Lumajang, – Dengan membawa bukti foto dan video, Bupati Lumajang Indah Amperawati meminta Pertamina segera menutup pangkalan LPG yang terbukti melanggar aturan distribusi. Langkah ini disebut sebagai upaya memutus sumber kelangkaan.
Indah menegaskan, pemerintah daerah tidak akan tinggal diam terhadap dugaan penyimpangan distribusi LPG 3 kilogram yang belakangan memicu kelangkaan di tengah masyarakat. Bukti-bukti yang telah dikantongi, kata dia, menunjukkan adanya praktik yang tidak sesuai ketentuan di tingkat pangkalan.
“Bukti sudah kami pegang. Ini tidak bisa dibiarkan, harus segera ditindak,” kata Indah, Kamis (9/4/2026).
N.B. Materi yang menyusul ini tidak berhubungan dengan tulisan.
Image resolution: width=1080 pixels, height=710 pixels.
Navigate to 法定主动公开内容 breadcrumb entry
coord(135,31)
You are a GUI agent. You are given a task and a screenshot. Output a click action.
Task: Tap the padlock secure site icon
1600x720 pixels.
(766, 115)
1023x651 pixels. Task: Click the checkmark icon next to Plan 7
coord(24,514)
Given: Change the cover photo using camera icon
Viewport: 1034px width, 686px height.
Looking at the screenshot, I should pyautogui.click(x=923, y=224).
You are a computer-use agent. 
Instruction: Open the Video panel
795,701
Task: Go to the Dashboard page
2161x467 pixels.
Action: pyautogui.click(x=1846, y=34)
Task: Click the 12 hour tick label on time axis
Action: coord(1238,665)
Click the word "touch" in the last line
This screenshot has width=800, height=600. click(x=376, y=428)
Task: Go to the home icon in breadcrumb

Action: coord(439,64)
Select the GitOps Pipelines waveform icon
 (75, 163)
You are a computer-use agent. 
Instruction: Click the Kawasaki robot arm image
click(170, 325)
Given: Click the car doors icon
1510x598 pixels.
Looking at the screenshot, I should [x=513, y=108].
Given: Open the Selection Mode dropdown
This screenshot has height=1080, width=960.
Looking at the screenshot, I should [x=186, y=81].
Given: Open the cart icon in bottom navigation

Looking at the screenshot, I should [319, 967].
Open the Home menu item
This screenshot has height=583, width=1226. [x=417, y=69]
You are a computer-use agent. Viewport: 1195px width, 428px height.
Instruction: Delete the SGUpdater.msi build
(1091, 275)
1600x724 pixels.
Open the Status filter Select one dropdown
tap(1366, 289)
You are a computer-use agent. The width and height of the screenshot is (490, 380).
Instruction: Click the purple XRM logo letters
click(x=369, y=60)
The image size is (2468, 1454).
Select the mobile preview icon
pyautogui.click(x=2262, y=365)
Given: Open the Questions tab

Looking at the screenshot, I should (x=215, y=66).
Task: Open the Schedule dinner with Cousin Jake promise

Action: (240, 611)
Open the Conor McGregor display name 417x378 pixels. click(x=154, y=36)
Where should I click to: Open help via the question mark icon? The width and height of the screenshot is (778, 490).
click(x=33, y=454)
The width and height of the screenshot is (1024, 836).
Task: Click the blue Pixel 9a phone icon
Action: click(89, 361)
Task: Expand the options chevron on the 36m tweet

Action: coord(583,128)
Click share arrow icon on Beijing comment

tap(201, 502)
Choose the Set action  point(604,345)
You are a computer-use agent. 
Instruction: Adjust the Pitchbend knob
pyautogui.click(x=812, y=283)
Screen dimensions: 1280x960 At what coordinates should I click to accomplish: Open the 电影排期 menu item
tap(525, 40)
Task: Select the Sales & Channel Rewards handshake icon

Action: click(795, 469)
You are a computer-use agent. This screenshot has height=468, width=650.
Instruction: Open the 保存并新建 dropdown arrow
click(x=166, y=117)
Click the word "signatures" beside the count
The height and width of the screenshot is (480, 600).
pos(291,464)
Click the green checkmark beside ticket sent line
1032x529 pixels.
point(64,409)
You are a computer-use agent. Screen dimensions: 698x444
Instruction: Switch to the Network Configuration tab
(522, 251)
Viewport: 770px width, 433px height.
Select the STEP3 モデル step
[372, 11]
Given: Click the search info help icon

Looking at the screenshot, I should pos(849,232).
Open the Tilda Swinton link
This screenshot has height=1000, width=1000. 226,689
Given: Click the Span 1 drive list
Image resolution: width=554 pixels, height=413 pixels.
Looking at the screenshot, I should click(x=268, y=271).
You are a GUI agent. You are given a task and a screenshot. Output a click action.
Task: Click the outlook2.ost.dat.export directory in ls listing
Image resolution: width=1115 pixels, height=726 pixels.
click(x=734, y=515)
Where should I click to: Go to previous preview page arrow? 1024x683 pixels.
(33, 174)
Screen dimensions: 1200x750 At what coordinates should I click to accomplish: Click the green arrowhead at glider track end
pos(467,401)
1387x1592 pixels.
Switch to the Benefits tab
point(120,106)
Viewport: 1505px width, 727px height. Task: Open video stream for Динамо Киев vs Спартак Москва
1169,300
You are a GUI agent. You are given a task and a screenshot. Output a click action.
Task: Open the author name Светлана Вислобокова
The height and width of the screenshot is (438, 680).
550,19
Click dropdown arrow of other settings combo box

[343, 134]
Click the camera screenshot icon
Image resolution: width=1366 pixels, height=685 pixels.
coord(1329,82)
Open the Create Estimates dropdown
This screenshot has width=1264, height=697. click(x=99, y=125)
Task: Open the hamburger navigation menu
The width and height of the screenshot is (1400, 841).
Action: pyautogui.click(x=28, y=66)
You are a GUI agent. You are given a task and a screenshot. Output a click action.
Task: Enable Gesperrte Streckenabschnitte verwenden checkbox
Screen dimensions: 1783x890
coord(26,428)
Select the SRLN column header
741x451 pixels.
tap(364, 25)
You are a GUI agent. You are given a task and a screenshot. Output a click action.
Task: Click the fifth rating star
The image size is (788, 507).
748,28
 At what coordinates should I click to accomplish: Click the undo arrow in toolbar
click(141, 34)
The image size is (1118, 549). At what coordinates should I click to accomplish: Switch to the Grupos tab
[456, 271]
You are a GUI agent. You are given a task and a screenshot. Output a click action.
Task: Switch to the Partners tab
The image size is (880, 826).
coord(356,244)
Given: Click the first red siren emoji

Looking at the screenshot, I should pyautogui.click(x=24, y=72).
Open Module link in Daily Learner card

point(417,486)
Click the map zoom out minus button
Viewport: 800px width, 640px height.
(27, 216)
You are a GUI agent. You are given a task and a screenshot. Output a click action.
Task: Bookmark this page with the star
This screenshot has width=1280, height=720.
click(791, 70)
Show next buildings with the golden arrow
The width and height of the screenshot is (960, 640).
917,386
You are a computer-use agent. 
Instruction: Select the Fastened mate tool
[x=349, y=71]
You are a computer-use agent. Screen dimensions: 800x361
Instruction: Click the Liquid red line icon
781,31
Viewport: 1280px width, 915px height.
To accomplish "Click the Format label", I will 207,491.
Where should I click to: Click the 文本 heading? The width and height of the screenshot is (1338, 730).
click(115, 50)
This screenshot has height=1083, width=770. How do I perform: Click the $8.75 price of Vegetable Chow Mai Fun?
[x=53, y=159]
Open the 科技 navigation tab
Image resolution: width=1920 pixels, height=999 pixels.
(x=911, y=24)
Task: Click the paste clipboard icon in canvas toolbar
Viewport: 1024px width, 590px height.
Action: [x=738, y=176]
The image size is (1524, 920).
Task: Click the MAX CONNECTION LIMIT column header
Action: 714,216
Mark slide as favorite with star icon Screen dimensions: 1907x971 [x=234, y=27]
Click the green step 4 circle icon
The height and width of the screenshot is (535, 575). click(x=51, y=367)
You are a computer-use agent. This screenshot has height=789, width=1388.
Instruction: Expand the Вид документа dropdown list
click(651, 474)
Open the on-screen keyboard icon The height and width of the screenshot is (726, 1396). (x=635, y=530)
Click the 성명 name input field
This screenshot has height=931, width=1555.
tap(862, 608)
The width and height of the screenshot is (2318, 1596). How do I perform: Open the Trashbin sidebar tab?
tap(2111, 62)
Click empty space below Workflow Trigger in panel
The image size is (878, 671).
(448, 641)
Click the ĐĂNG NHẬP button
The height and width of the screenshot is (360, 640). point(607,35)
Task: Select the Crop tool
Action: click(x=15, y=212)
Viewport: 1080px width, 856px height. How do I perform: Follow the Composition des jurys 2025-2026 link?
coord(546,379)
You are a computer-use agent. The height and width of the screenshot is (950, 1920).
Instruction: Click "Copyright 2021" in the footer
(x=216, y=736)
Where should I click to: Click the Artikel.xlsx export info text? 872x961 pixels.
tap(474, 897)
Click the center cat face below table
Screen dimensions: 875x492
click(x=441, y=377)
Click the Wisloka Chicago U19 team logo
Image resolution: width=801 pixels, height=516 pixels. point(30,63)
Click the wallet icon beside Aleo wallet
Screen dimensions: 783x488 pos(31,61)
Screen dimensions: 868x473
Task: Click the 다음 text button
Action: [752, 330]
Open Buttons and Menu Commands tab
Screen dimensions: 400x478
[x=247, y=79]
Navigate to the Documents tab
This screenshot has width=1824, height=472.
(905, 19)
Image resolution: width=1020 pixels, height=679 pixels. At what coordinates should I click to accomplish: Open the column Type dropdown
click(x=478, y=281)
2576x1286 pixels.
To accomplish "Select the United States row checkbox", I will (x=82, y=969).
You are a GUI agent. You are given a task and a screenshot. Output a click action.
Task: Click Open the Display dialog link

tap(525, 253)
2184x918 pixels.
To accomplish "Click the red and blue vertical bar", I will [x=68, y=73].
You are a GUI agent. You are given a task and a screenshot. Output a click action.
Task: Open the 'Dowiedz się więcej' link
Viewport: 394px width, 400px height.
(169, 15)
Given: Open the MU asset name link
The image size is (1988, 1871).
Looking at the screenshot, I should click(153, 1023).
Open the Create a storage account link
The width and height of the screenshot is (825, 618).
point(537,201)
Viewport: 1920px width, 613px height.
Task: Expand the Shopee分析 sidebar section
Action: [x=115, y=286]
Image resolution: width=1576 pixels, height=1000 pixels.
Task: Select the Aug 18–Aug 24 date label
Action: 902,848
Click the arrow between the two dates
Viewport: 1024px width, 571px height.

Ia meminta Sales Branch Manager (SBM) Pertamina Patra Niaga yang membawahi distribusi LPG di wilayah tersebut untuk bertindak cepat dan tegas. Menurut dia, penutupan pangkalan yang terbukti melanggar menjadi langkah penting untuk menghentikan praktik yang merugikan masyarakat.
“Kalau terbukti, langsung ditutup. Tidak ada kompromi,” ujarnya.
Selain diserahkan kepada pihak Pertamina, bukti dugaan pelanggaran tersebut juga telah dilaporkan kepada aparat kepolisian. Pemerintah Kabupaten Lumajang berharap ada langkah hukum yang bisa memberikan efek jera bagi pelaku.
Indah mengungkapkan, berdasarkan hasil pemantauan di lapangan, pasokan LPG sebenarnya tidak mengalami pengurangan. Namun, distribusi diduga tidak berjalan normal akibat ulah oknum yang menahan barang untuk kepentingan tertentu.
“Kami sudah cek, jumlahnya tidak berkurang. Artinya masalahnya ada di distribusi,” katanya.
Ia menilai, praktik penimbunan dan permainan harga menjadi faktor utama yang menyebabkan LPG sulit didapatkan masyarakat. Bahkan, dalam beberapa kasus, harga gas melon dilaporkan melonjak jauh di atas harga eceran tertinggi.